Find all the lines in the material below with the word "settings", and copy them.

--

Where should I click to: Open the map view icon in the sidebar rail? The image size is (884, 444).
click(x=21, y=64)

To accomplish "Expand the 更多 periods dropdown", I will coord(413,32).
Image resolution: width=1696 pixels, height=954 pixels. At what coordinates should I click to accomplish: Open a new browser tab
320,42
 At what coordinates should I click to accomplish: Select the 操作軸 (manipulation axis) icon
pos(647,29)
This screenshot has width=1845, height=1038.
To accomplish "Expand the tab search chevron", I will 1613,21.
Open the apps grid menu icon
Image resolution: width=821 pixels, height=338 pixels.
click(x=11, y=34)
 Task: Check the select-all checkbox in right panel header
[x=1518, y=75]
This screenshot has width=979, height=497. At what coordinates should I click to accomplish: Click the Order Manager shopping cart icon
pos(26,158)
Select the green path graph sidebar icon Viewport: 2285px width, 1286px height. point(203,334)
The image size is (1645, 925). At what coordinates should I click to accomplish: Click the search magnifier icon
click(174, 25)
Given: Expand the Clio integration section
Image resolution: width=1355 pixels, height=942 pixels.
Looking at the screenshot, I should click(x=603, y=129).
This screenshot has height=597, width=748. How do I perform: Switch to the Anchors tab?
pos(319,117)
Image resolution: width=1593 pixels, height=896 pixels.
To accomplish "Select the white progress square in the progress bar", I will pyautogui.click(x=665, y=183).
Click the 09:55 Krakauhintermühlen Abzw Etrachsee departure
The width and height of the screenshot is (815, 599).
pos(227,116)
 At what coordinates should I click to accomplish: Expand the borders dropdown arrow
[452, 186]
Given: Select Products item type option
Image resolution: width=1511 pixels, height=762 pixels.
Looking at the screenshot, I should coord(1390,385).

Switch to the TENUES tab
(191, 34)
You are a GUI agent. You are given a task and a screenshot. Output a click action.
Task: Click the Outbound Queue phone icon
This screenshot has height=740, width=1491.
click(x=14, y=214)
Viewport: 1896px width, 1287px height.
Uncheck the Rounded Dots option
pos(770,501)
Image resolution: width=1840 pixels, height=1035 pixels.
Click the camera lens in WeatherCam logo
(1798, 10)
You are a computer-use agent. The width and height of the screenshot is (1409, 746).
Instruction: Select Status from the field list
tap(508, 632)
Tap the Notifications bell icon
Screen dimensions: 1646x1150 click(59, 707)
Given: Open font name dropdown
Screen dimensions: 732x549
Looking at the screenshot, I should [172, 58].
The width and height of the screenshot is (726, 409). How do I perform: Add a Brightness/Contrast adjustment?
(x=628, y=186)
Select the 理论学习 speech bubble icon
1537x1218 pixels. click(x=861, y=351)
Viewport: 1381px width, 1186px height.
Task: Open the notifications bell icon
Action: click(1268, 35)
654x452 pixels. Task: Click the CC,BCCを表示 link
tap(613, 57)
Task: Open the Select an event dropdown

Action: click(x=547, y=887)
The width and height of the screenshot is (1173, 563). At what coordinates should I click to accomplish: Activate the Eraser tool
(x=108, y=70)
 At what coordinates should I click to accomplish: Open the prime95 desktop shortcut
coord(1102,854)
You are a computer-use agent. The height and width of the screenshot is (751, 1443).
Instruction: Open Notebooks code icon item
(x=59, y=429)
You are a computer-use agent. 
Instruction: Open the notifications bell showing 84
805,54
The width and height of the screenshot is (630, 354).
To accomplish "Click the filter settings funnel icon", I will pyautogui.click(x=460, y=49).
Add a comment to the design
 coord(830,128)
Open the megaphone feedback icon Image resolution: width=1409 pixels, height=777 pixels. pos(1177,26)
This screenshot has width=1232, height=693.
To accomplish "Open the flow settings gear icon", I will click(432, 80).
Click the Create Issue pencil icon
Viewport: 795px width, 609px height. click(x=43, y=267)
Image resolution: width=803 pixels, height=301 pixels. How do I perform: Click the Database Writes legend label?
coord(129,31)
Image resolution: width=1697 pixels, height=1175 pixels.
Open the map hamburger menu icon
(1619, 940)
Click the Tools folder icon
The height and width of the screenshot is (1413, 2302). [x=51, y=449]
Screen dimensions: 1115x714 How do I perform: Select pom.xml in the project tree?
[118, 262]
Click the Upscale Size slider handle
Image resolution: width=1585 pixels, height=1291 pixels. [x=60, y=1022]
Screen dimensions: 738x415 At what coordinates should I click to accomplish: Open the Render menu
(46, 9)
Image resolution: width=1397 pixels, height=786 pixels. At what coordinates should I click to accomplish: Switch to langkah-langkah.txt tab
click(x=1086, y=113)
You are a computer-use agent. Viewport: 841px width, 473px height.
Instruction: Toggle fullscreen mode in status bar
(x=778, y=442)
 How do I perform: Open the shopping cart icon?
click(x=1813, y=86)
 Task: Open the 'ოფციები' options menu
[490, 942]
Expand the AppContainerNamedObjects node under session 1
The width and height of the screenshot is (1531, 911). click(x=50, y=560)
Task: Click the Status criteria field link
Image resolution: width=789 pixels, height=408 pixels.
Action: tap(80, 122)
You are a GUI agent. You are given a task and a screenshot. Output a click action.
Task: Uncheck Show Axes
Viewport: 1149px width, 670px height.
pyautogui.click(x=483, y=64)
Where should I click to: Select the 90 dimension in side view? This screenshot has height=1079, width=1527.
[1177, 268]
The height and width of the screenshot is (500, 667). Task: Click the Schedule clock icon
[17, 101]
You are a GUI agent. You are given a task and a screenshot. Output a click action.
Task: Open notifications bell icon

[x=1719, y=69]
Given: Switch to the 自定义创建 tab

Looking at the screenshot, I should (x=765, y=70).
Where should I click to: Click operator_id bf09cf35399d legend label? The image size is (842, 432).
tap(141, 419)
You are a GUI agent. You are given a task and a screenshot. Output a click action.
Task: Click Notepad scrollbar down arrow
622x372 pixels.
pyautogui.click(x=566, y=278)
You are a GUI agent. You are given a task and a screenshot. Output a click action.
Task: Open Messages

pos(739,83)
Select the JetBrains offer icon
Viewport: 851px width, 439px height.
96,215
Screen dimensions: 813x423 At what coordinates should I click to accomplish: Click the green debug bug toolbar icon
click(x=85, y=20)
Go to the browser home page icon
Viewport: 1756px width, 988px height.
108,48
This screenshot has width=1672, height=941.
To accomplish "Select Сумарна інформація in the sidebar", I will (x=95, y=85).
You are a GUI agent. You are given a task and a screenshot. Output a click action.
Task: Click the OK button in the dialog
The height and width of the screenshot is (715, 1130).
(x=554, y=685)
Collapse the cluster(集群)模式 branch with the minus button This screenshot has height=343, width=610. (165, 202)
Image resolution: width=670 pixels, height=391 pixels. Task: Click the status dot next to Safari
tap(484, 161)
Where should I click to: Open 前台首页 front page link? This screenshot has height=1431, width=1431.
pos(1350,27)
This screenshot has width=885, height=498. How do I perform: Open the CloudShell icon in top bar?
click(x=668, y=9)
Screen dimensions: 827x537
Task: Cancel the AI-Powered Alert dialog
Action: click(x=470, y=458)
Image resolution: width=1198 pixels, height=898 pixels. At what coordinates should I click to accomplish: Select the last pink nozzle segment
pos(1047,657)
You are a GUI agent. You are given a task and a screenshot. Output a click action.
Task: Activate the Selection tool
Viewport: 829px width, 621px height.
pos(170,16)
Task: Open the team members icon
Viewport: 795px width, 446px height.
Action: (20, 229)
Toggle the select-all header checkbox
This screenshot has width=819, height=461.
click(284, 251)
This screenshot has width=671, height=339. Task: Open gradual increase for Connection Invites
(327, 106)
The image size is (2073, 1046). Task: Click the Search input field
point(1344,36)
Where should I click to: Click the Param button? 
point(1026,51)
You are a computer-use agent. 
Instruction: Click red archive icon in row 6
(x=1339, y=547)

--

_Exercise response:_
To accomplish "Click the filter settings funnel icon", I will pyautogui.click(x=460, y=49).
To accomplish "Open the flow settings gear icon", I will click(432, 80).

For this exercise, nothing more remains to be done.